> [How to complete this task]: From the material below, return exactly the lines starting at the one that holds "The height and width of the screenshot is (406, 1395)." and ending at the one that holds "Open the Stickers library tab". Pictures stay out of the answer.

> [Data provided]:
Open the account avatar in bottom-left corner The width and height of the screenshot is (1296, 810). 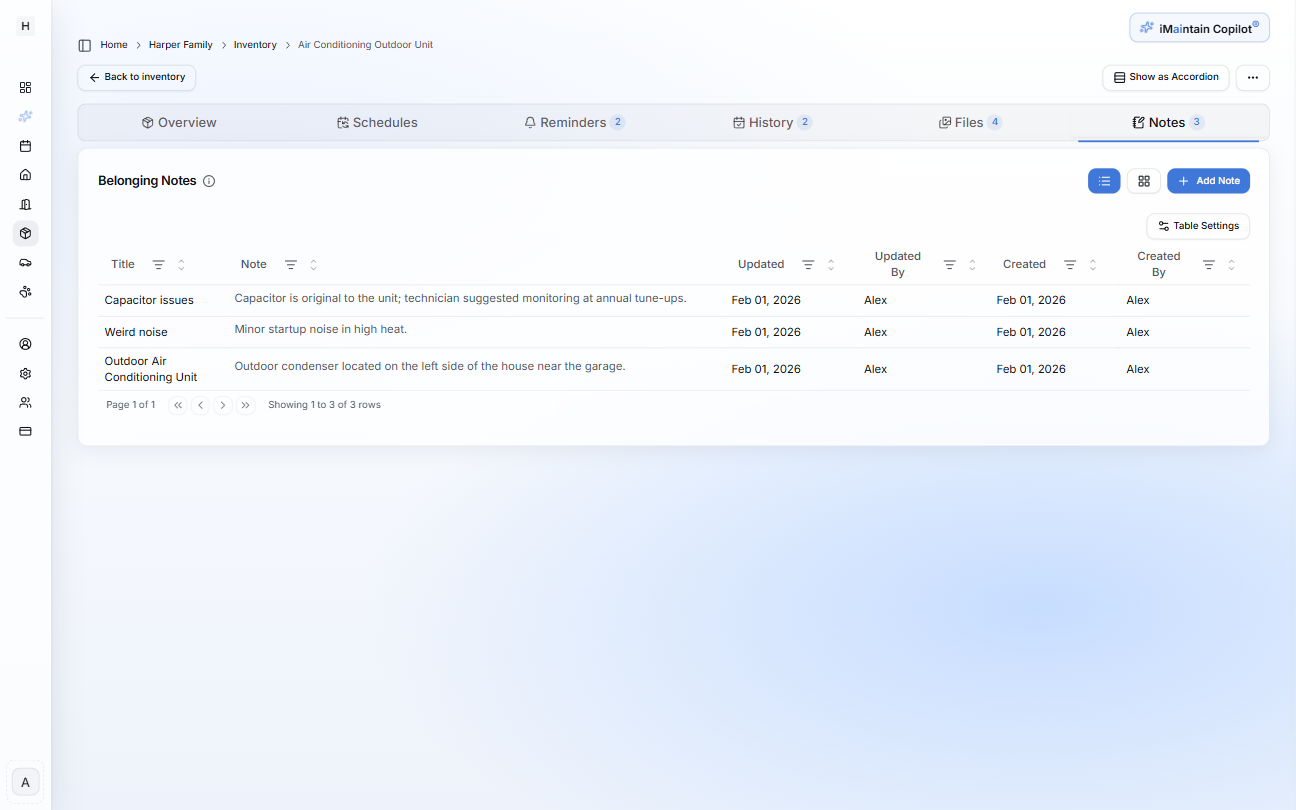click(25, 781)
==
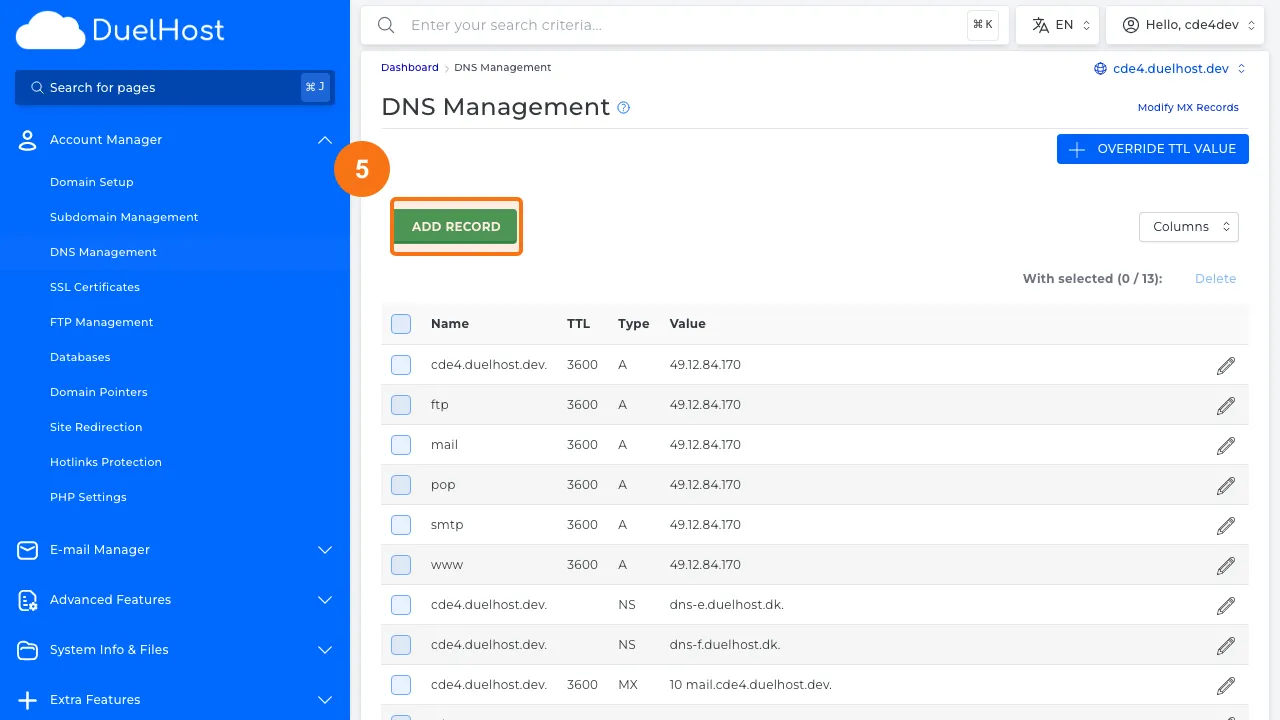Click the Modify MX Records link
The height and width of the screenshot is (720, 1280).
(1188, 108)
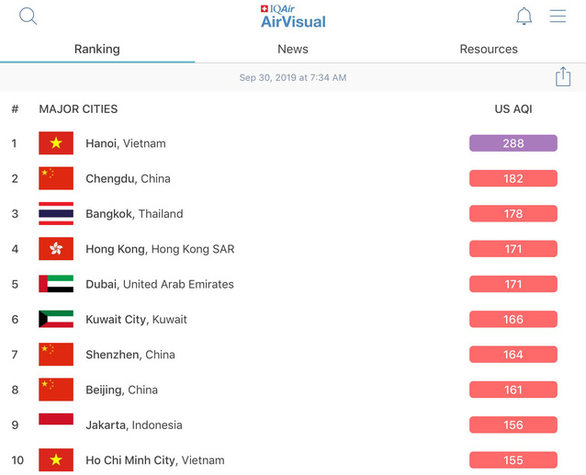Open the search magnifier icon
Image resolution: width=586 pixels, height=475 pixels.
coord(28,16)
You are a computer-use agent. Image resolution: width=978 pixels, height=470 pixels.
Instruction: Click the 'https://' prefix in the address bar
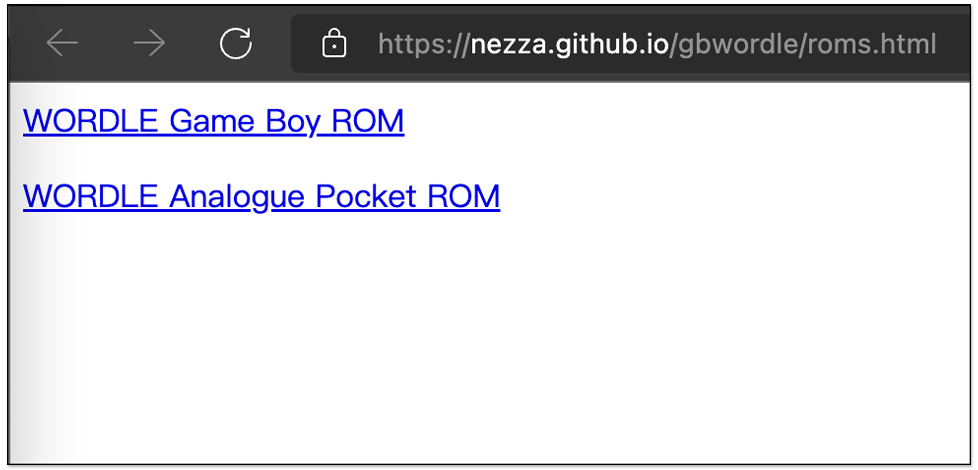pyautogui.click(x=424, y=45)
...
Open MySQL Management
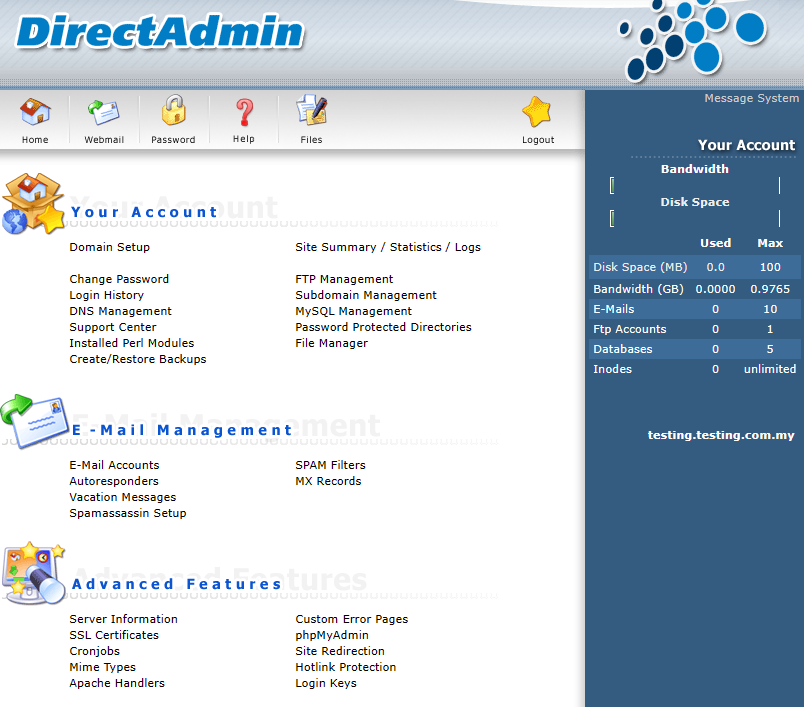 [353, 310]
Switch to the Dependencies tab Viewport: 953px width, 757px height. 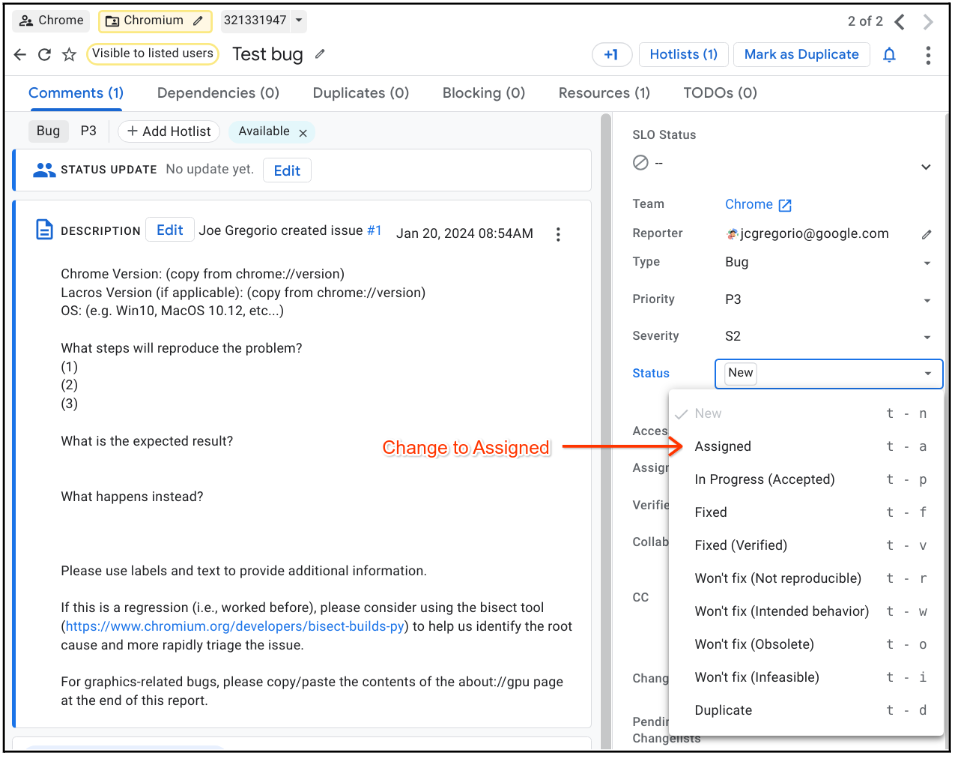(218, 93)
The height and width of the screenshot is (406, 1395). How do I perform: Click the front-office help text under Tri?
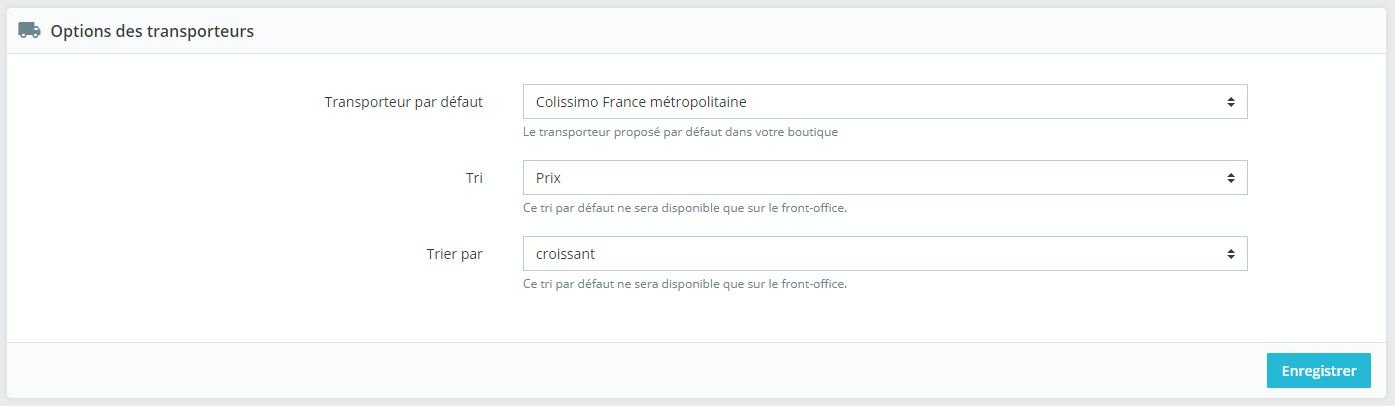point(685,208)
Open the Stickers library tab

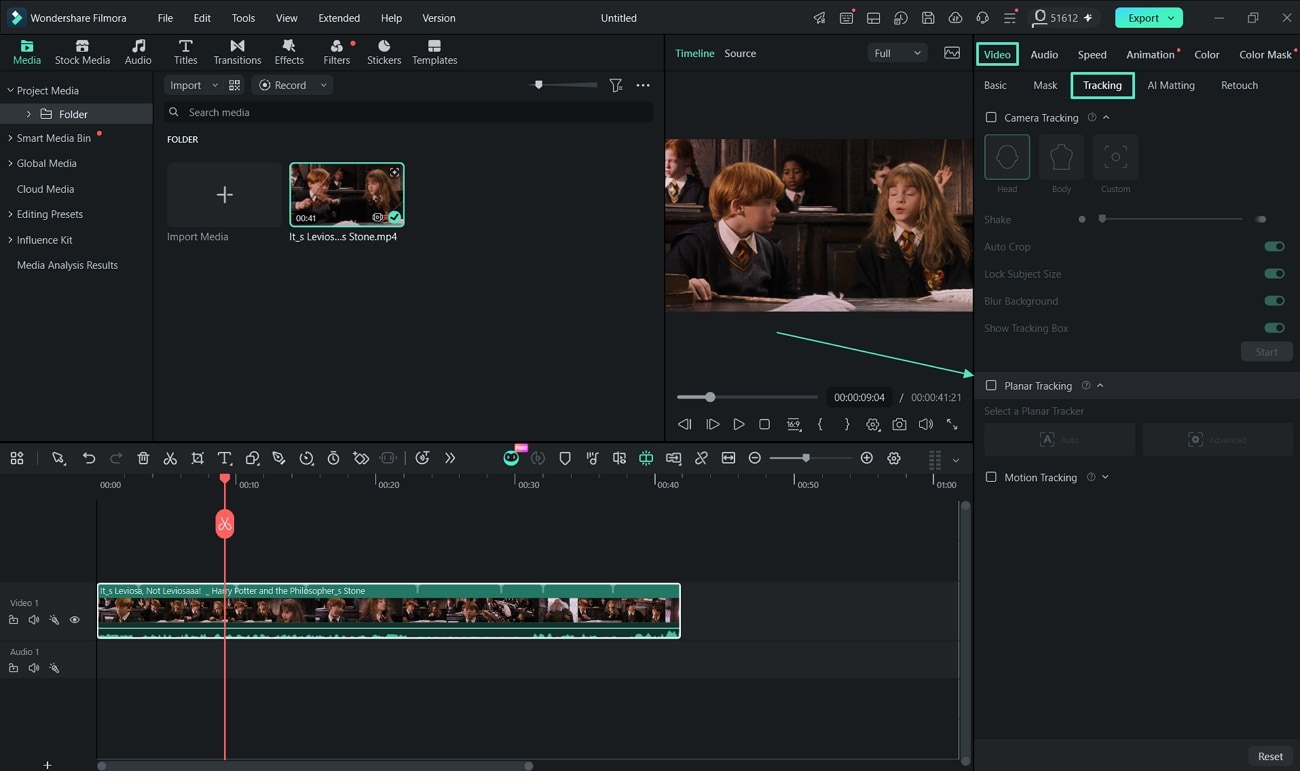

> [Exercise output]:
The height and width of the screenshot is (406, 1395). How do I perform: Click the front-office help text under Tri?
point(685,208)
Open the Stickers library tab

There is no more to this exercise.